AL-LAD, or ALLAD, also known as ALLY-LAD or as 6-allyl-6-nor-LSD, is a psychedelic drug of the lysergamide family related to lysergic acid diethylamide (LSD). It is taken orally.

The drug interacts with serotonin and dopamine receptors and is known to act as an agonist of the serotonin 5-HT_2A receptor similarly to LSD. AL-LAD produces psychedelic-like effects in animals. It is closely structurally related to LSD and to other psychedelic lysergamides such as ETH-LAD and PRO-LAD.

AL-LAD was first described in the scientific literature by 1976. Subsequently, it was described by Alexander Shulgin in his 1997 book TiHKAL (Tryptamines i Have Known And Loved). AL-LAD was encountered as a novel designer recreational drug by 2015. The related drugs 1P-AL-LAD, 1cP-AL-LAD, and 1T-AL-LAD are thought to function as prodrugs of AL-LAD and have also been encountered as designer drugs in the 2020s.

In his book TiHKAL (Tryptamines I Have Known and Loved), Alexander Shulgin describes the dose range of AL-LAD as 80 to 160 μg and its duration as 6 to 8 hours. In other publications however, Shulgin listed its dose range as 50 to 150 μg. A typical or moderate dose may be around 100 μg. The drug appears to be roughly equipotent with LSD, which has a listed dose range of 50 to 200 μg. AL-LAD's duration appears to be shorter than that of LSD, which is said to have a duration of 8 to 12 hours. The onset of AL-LAD has been reported to be within 15 to 20 minutes, but others reported a slower and more gradual onset building up over a few hours. It is also reported to have a very long "down-ramp" of effects.

AL-LAD has been described as producing similar effects to LSD and as being "really trippy" similarly, but as lacking the "vaguely sinister push" of LSD. In addition, it has been reported to have less visual distortion than LSD. The experience has been described as "simply beautiful". Its effects have been reported to include waves of intensification, no closed-eye visuals to superb mental imagery, mild visual distortion, open-eye visuals including floors melting and patterns on walls and ceilings flowing, some time dilation, separation from surrounding world, loss of contact with body, body feeling "blob-like", feeling stoned, music and erotic enhancement, clear thinking and good interpretation, mental and physical excitation, mood fluctuations, emotional lability, crying, opening up of repressed feelings, and in one case social distance and avoidance.

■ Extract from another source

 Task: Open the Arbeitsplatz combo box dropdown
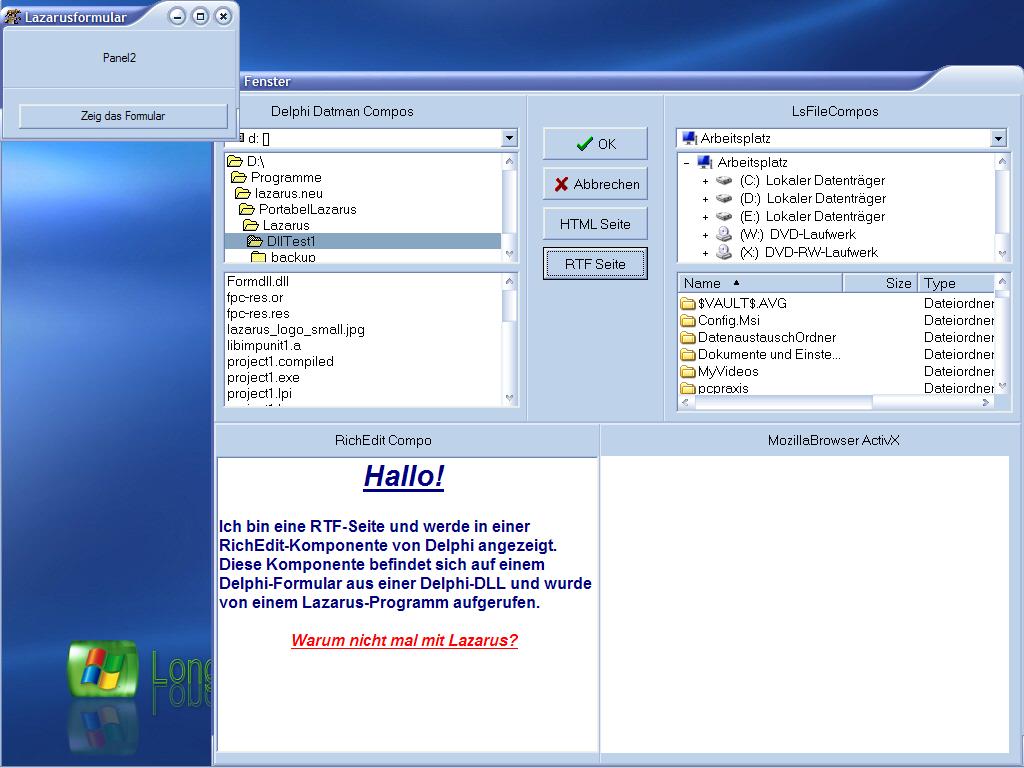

Some individuals specifically reported no fear, panic, or body disturbance.

AL-LAD has been found to interact with the serotonin 5-HT₁ and 5-HT₂ receptors and with the dopamine D₁ and D₂ receptors. It is known to act as a potent full agonist of the serotonin 5-HT_2A receptor.

The drug was about 3.5-fold more potent than LSD in substituting for LSD in drug discrimination tests in rodents. Conversely however, AL-LAD was similar in potency to LSD in humans. AL-LAD produces the head-twitch response, a behavioral proxy of psychedelic-like effects, in rodents. It was slightly less potent than LSD in producing the head-twitch response in rodents.

The in-vitro metabolism of AL-LAD has been studied.